— start Text passage —

On the Ashes, yellow submarines and Jerusalem,
with Classical Music Agony Aunt ALICE McVEIGH
Didn't see you at the Trafalgar Square celebrations! Weren't you watching the cricket? (or ??????????????????, as you would say!)
E G, Orpington
Well, I spared the odd moment for it, here or there, which is to say, I was so completely glued that (a) I couldn't practice (b) I couldn't write (c) I couldn't edit (see below), and I pretty much burned the house down (frying something for Rachel, forgot I was doing it!!!!!!!!!!!!!!!!!) But, other than that, can't say the final test at the Oval impinged much upon my life. Except that, if you're listening, Freddy Flintoff, I'm free ANYTIME!!!!!!!!!!!!! And I could even get used to Pieterson's dire inebriated badger-dyed haircut, the way he was undercutting and overcutting and swiping the ball last Monday (I'm not very good at cricketing terms, despite having followed it since Ian Botham last cracked the Aussies in that other hallowed Ashes year of 1981 ...)
People often say to me, 'How come you, Alice, being an averagely normal American sort of person, loves cricket so much?' Which strikes me as an idiotic question, especially this summer, when even giggly teenage girls (see Flintoff, above) are lining the route of honour into Trafalgar Square. It also has always had, for me, the signal advantage in that the USA doesn't play it, thus enabling me to pull for the UK without a qualm. But it's a fairly idiotic question anyway. I mean, what's NOT to like about cricket?

— end Text passage —

■ Set of tasks ■
**A.** In the column, at which ground was the final test played?
**B.** Name every cricketer mentioned in the column.
Answer using only the column itself.

— start Data lines —

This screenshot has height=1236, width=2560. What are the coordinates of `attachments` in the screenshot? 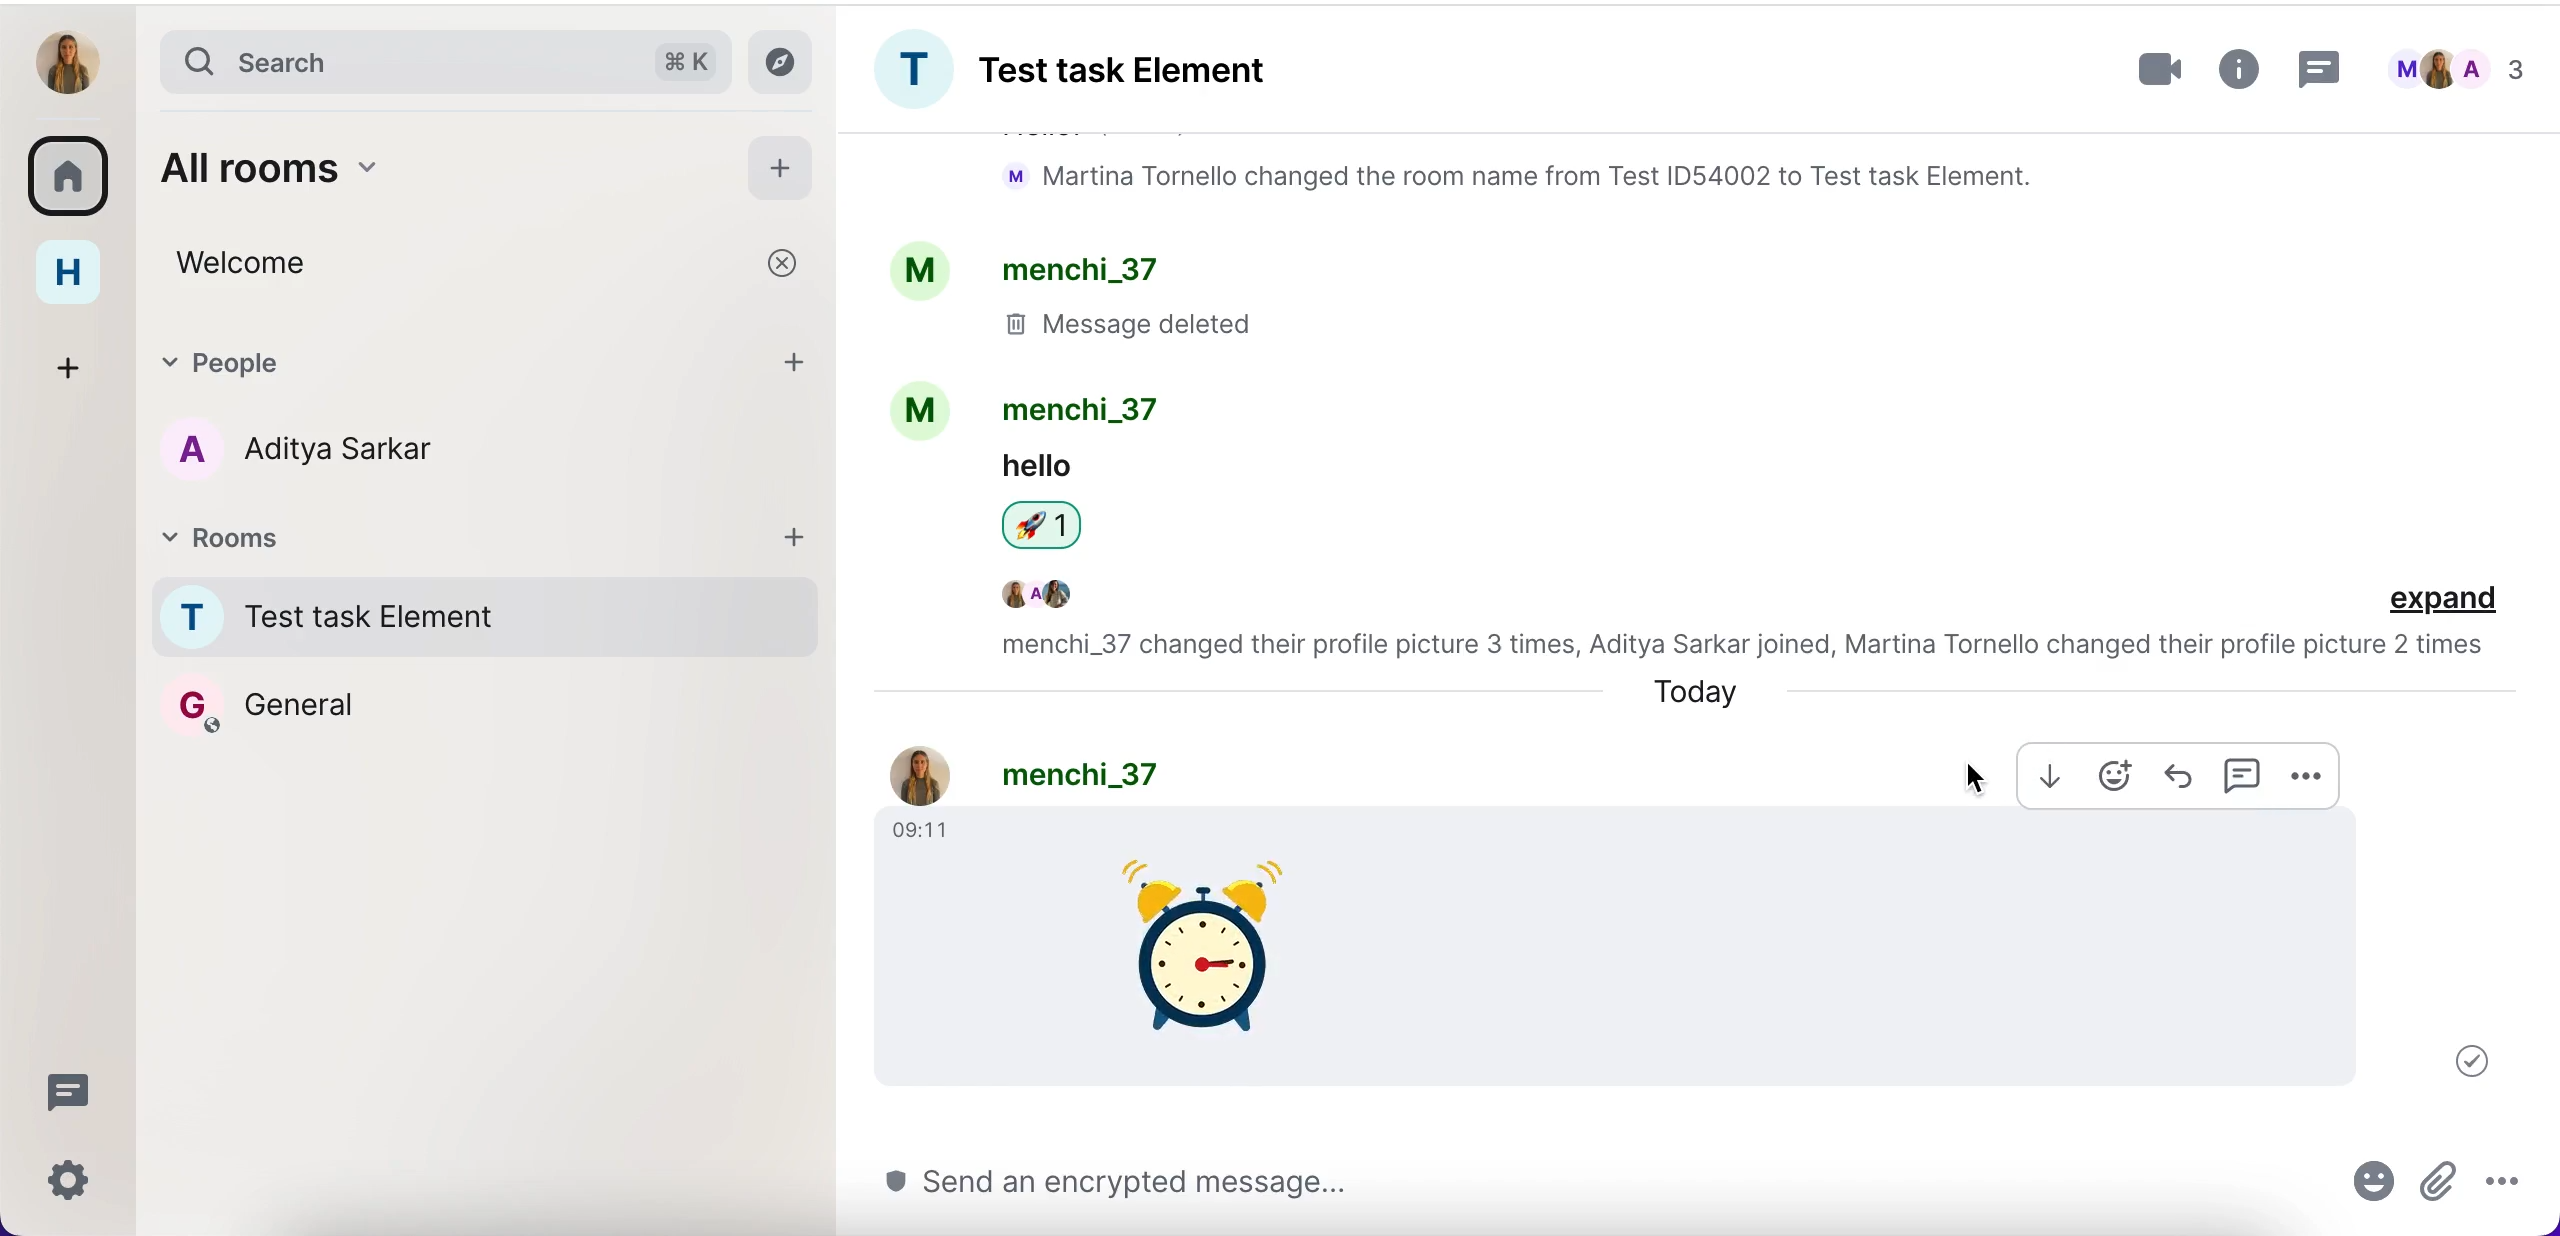 It's located at (2435, 1179).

— end Data lines —

■ Results for the exercise ■
**A.** The Oval.

**B.** Freddy Flintoff, Pieterson, Ian Botham